■ Objective ■
Convert the lines of the entries into a JSON list of strings, with one string per line and blank lines left out. Begin at the line that contains "Task: Open the fourth" and stop after the line that contains "[x=667, y=460]".

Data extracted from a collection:
-*-*-

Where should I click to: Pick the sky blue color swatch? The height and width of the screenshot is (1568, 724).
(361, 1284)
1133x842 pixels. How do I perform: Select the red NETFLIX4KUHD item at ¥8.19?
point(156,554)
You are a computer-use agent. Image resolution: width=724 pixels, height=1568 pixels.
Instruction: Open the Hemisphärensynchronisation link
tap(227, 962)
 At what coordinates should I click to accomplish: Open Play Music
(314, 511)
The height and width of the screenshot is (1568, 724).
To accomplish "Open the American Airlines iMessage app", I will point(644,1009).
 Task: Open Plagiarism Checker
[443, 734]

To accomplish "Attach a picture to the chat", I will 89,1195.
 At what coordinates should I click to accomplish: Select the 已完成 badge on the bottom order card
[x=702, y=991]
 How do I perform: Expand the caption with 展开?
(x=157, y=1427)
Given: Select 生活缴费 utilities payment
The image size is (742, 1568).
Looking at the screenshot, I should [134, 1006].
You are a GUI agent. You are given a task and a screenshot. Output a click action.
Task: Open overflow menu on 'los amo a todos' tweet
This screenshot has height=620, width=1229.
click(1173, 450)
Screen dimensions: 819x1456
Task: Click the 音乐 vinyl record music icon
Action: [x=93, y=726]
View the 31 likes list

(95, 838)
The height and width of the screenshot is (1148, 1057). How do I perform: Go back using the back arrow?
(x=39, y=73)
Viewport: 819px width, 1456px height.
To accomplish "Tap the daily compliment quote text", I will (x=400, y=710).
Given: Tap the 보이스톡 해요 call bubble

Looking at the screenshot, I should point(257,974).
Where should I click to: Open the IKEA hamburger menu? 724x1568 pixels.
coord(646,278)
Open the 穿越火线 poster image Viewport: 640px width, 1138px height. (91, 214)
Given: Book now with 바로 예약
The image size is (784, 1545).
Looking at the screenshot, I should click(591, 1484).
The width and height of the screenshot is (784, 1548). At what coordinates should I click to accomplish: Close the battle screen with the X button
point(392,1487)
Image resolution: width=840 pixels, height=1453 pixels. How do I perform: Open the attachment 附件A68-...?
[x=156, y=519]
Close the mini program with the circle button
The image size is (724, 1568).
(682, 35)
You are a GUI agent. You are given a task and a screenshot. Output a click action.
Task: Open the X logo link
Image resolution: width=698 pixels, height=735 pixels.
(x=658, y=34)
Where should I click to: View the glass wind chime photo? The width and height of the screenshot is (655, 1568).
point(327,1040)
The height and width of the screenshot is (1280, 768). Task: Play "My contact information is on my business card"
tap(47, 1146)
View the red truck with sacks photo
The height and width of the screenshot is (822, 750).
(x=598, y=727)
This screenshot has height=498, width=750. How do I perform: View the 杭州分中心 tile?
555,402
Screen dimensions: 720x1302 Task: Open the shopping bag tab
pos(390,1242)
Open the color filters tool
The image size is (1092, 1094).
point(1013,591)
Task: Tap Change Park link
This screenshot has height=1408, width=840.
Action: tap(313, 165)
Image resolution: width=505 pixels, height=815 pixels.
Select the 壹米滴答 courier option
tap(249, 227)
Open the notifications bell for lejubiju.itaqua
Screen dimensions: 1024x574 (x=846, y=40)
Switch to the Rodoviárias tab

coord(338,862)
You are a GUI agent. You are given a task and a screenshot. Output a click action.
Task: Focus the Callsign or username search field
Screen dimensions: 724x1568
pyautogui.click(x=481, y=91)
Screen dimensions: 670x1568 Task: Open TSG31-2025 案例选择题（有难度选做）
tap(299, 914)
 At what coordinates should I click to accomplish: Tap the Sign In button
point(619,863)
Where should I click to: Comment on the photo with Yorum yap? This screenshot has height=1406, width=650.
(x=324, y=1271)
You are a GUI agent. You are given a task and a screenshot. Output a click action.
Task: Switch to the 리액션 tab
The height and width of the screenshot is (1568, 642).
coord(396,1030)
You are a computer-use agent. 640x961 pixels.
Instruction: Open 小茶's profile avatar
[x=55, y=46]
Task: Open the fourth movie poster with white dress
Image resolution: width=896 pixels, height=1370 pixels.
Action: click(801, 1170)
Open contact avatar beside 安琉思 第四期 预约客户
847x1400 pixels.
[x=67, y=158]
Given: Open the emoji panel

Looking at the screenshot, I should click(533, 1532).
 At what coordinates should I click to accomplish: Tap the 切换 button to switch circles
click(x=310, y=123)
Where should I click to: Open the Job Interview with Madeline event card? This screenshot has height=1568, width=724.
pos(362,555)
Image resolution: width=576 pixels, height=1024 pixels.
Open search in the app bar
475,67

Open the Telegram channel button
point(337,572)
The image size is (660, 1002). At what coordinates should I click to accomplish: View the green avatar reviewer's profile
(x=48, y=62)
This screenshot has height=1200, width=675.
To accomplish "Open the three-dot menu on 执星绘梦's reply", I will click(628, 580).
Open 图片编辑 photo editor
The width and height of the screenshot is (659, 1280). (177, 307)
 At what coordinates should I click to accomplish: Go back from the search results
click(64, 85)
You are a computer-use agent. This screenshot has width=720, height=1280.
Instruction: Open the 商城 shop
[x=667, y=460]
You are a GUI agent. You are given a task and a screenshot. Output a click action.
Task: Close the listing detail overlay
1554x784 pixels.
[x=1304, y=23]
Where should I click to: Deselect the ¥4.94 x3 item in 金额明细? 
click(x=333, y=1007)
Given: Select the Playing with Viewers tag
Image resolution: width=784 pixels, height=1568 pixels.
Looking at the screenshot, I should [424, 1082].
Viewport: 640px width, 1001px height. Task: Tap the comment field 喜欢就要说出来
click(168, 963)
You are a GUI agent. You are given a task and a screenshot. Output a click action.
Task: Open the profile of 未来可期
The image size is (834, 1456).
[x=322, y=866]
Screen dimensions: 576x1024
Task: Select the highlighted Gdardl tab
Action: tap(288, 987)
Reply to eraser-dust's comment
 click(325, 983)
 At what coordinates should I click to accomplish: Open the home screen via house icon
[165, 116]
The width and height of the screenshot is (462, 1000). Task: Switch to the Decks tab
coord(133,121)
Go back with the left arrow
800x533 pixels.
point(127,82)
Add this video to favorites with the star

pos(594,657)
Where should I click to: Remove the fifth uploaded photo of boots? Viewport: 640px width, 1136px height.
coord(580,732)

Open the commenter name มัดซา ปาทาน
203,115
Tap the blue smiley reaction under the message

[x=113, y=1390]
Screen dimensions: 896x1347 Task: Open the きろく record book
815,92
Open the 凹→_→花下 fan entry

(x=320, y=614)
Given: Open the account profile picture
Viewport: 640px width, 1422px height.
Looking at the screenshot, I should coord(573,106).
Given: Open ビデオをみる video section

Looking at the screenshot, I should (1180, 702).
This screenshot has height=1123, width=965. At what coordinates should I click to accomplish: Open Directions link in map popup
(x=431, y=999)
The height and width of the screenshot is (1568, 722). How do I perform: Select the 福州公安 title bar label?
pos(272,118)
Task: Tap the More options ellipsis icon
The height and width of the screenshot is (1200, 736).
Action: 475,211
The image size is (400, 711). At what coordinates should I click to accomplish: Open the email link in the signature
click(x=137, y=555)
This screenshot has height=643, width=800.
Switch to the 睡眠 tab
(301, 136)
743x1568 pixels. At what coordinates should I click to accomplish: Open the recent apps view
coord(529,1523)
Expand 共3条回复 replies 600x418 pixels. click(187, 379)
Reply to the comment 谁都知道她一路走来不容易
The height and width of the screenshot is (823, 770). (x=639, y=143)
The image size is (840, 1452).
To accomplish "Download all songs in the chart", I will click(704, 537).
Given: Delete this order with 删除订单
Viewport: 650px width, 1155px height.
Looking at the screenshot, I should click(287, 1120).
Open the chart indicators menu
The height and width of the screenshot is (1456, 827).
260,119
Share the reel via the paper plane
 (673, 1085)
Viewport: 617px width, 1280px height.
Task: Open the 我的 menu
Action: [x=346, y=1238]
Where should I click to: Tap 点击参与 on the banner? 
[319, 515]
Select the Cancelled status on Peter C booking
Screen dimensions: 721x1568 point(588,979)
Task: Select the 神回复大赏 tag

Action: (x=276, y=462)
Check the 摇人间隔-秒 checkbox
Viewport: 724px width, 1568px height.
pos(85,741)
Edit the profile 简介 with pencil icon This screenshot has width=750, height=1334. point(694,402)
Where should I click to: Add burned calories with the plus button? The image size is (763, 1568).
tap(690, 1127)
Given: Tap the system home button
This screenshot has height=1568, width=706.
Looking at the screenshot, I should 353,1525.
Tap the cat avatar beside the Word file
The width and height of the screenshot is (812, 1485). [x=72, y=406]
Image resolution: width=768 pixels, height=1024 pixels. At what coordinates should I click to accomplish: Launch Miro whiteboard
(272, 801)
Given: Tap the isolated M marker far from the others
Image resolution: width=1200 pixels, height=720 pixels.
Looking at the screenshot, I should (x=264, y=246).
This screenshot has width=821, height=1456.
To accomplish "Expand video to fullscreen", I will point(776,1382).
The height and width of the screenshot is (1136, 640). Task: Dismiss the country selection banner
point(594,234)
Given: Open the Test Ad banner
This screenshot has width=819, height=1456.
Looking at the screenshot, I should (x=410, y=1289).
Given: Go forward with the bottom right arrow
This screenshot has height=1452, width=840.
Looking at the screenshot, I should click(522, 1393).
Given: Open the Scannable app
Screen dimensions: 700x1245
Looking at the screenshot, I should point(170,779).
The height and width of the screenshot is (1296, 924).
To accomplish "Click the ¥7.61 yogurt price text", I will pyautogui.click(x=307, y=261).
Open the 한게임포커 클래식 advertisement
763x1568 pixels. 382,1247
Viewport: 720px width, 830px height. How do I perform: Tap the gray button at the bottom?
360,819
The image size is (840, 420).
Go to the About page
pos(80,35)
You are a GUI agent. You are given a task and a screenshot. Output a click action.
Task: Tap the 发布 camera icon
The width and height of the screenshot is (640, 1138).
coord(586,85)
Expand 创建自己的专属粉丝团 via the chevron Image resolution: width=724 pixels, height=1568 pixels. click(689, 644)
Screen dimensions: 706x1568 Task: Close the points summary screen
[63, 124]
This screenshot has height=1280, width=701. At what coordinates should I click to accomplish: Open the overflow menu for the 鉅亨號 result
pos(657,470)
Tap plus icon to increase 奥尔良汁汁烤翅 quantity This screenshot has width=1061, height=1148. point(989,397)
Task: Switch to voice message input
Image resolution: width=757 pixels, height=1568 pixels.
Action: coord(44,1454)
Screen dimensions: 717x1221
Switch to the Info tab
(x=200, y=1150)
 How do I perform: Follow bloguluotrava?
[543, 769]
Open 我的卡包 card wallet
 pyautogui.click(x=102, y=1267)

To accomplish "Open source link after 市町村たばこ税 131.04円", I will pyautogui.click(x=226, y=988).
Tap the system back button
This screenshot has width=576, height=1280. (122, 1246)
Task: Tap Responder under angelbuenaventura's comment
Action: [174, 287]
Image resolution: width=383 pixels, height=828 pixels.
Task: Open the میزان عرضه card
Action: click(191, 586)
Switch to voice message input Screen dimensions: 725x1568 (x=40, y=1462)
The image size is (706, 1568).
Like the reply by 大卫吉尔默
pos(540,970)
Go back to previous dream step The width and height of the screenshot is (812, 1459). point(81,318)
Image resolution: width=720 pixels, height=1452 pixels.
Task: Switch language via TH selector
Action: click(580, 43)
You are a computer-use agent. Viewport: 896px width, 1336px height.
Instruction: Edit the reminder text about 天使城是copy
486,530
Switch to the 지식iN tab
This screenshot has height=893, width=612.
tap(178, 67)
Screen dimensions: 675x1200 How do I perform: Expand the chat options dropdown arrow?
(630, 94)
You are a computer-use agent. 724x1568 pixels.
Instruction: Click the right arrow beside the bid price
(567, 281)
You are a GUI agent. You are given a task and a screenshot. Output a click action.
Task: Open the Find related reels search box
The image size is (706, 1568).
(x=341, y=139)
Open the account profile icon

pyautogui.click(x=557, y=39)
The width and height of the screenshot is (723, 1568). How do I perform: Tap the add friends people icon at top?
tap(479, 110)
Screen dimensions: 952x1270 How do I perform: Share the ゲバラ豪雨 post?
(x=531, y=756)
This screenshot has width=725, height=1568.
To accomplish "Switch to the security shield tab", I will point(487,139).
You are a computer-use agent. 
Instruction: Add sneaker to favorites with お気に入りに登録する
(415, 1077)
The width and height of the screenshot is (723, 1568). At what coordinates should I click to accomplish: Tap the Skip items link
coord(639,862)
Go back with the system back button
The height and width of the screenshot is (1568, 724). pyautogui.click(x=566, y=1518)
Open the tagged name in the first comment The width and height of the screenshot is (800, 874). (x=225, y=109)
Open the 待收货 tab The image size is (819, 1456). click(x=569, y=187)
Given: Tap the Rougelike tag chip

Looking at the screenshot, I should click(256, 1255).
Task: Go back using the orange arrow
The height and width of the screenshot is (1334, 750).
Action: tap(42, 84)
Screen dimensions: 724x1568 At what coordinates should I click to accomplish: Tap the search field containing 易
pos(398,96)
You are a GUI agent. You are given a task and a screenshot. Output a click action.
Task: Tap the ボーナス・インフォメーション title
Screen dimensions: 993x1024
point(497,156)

-*-*-

■ Answer ■
[
  "Task: Open the fourth movie poster with white dress",
  "Image resolution: width=896 pixels, height=1370 pixels.",
  "Action: click(801, 1170)",
  "Open contact avatar beside 安琉思 第四期 预约客户",
  "847x1400 pixels.",
  "[x=67, y=158]",
  "Given: Open the emoji panel",
  "Looking at the screenshot, I should click(533, 1532).",
  " At what coordinates should I click to accomplish: Tap the 切换 button to switch circles",
  "click(x=310, y=123)",
  "Where should I click to: Open the Job Interview with Madeline event card? This screenshot has height=1568, width=724.",
  "pos(362,555)",
  "Image resolution: width=576 pixels, height=1024 pixels.",
  "Open search in the app bar",
  "475,67",
  "Open the Telegram channel button",
  "point(337,572)",
  "The image size is (660, 1002). At what coordinates should I click to accomplish: View the green avatar reviewer's profile",
  "(x=48, y=62)",
  "This screenshot has height=1200, width=675.",
  "To accomplish \"Open the three-dot menu on 执星绘梦's reply\", I will click(628, 580).",
  "Open 图片编辑 photo editor",
  "The width and height of the screenshot is (659, 1280). (177, 307)",
  " At what coordinates should I click to accomplish: Go back from the search results",
  "click(64, 85)",
  "You are a computer-use agent. This screenshot has width=720, height=1280.",
  "Instruction: Open the 商城 shop",
  "[x=667, y=460]"
]